Fakat Nur Risalelerinin ve Nurcuların siyasetle alâkaları yok ve Risale-i Nur, rıza-i İlahîden başka hiçbir şeye âlet edilmediğinden, mümkün olduğu kadar Risale-i Nur’un mensupları, içtimaî ve siyasî cereyanlara karışmak istemiyorlar. Yalnız Sebilürreşad, Doğu gibi mücahidler iman hakikatlerini ehl-i dalaletin tecavüzatından muhafazaya çalıştıkları için ruh u canımızla onları takdir ve tahsin edip onlarla dostuz ve kardeşiz fakat siyaset noktasında değil.

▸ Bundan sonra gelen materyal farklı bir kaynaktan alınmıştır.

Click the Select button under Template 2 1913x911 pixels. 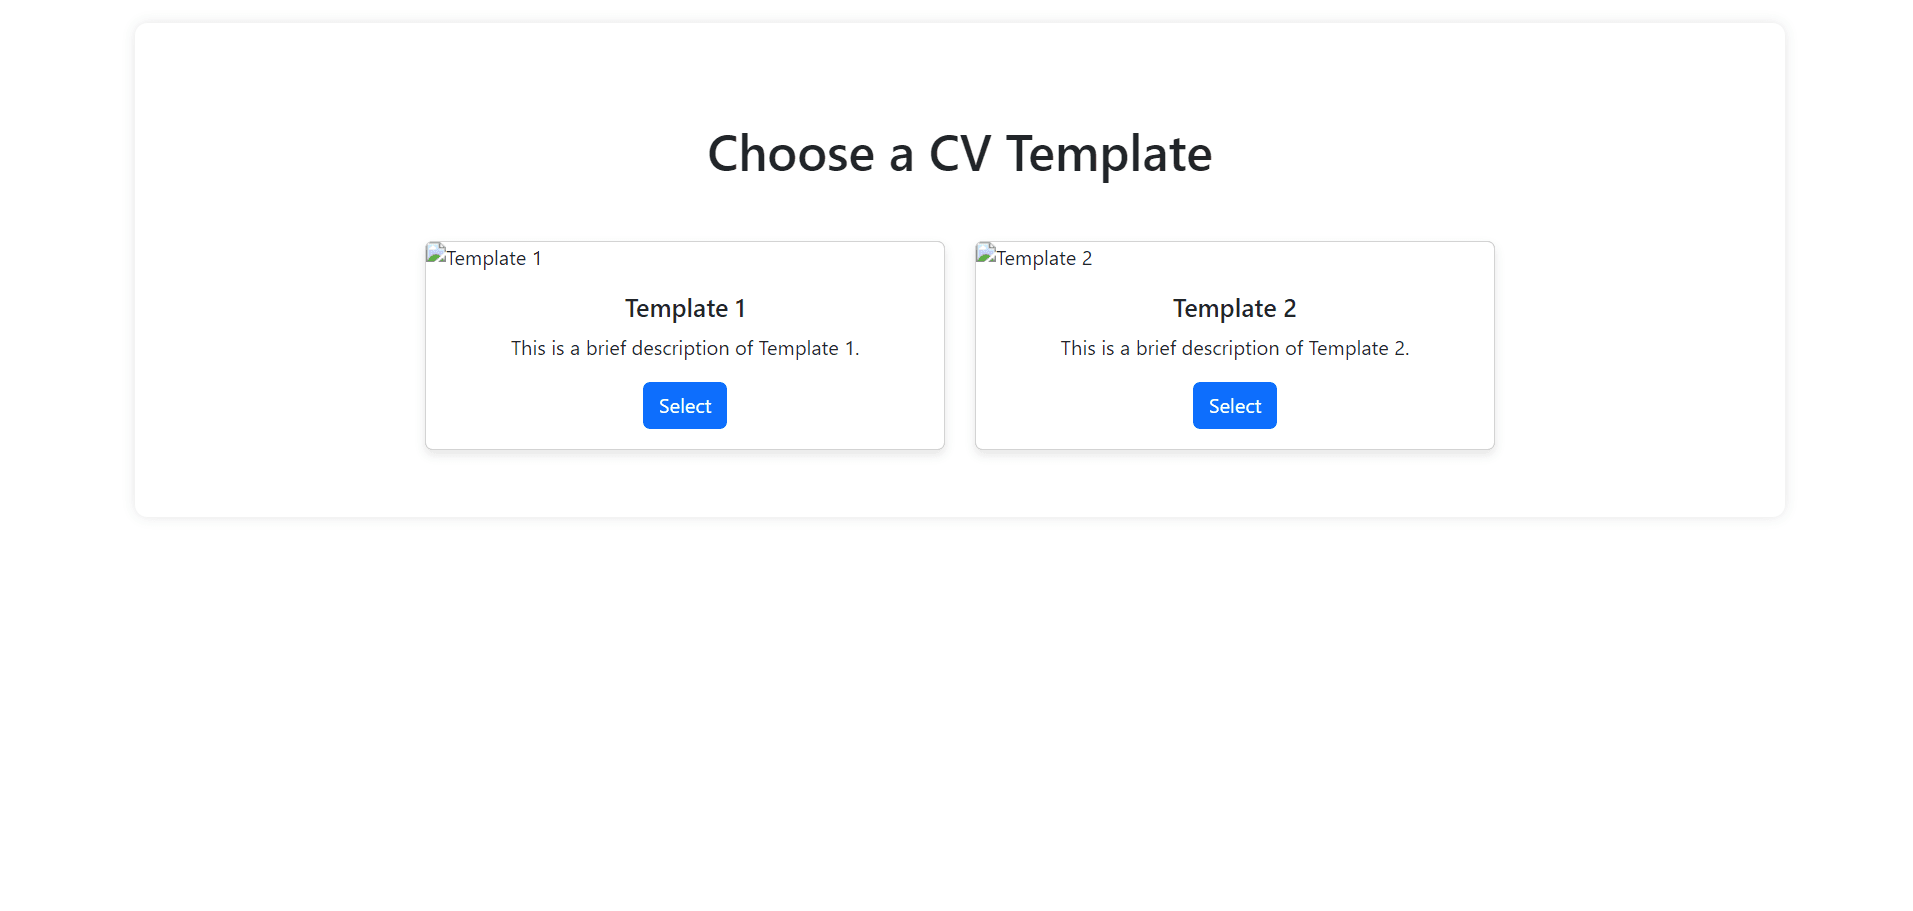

Çünkü iman dersi için gelenlere tarafgirlik nazarıyla bakılmaz. Dost düşman derste fark etmez. Halbuki siyaset tarafgirliği, bu manayı zedeler. İhlas kırılır. Onun içindir ki Nurcular emsalsiz işkencelere ve sıkıntılara tahammül edip Nur’u hiçbir şeye âlet etmediler. Siyaset topuzuna el atmadılar.

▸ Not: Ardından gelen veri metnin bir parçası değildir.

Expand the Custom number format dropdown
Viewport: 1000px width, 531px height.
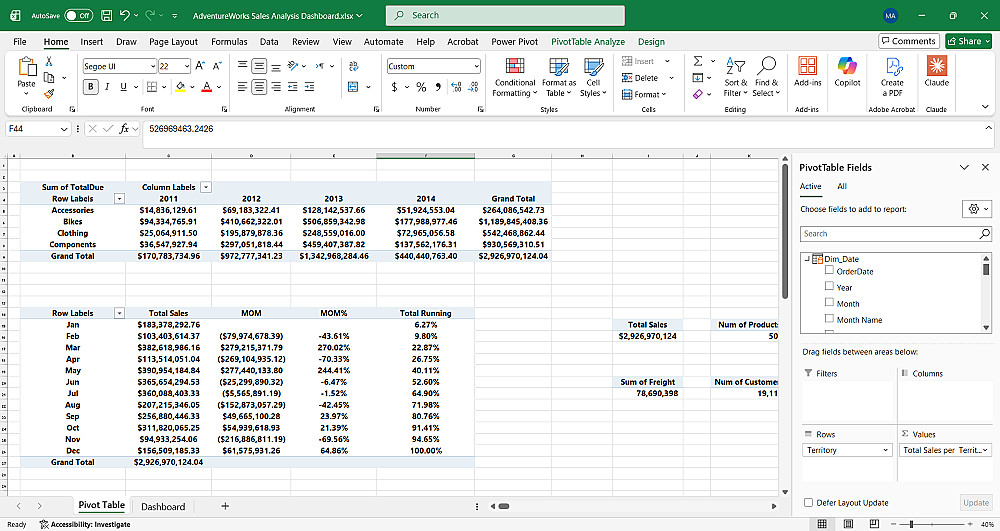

Hem Nur Risaleleri küfr-ü mutlakı kırdığı için küfr-ü mutlakın altındaki anarşiliği ve üstündeki istibdad-ı mutlakı kırdığı cihetle, bir nevi siyasete teması var tevehhüm edilmiş. Halbuki Nur’un tercümanı, bir tek mesele-i imaniyeyi dünya saltanatına değişmediğini mahkemelerde dava edip yirmi beş sene tarz-ı hayatıyla ve emarelerle ispat etmiştir.

اَلْبَاقٖى هُوَ الْبَاقٖى

Kardeşleriniz

Sadık, İbrahim, Zübeyr

***

Aziz, sıddık kardeşlerim!

Evvela: Bütün ruh u canımızla sizin faaliyetinizi ve muvaffakıyetinizi tebrik ediyoruz. Benim bütün elemlerime ve hastalıklarıma ilaç, Medresetü’z-Zehranın faaliyetinden ve muvaffakıyetinden ileri geliyor.

Sâniyen: Asâ-yı Musa’nın Arapçaya güzelce tercümesi için bir pusula yazmıştım. Bugün Ankara’ya giden Zübeyr ile Seyyid Salih’e gönderecektim. Hem Tarsus’ta mütekaid bir zabitin samimi bir mektubuyla Risale-i Nur’dan bazı kitabı istediğine dair mektubunu, onu da Ankara yoluyla size gönderecektim. Birden Antalya Elmalı’nın gayet hâlis Nurcuları namına hem kendisi haremiyle beraber Afyon’a kadar gelen ve orada Nurların neşrine vasıta olan İbrahim Efendi birden şimdi geldi, ben de onunla size gönderdim.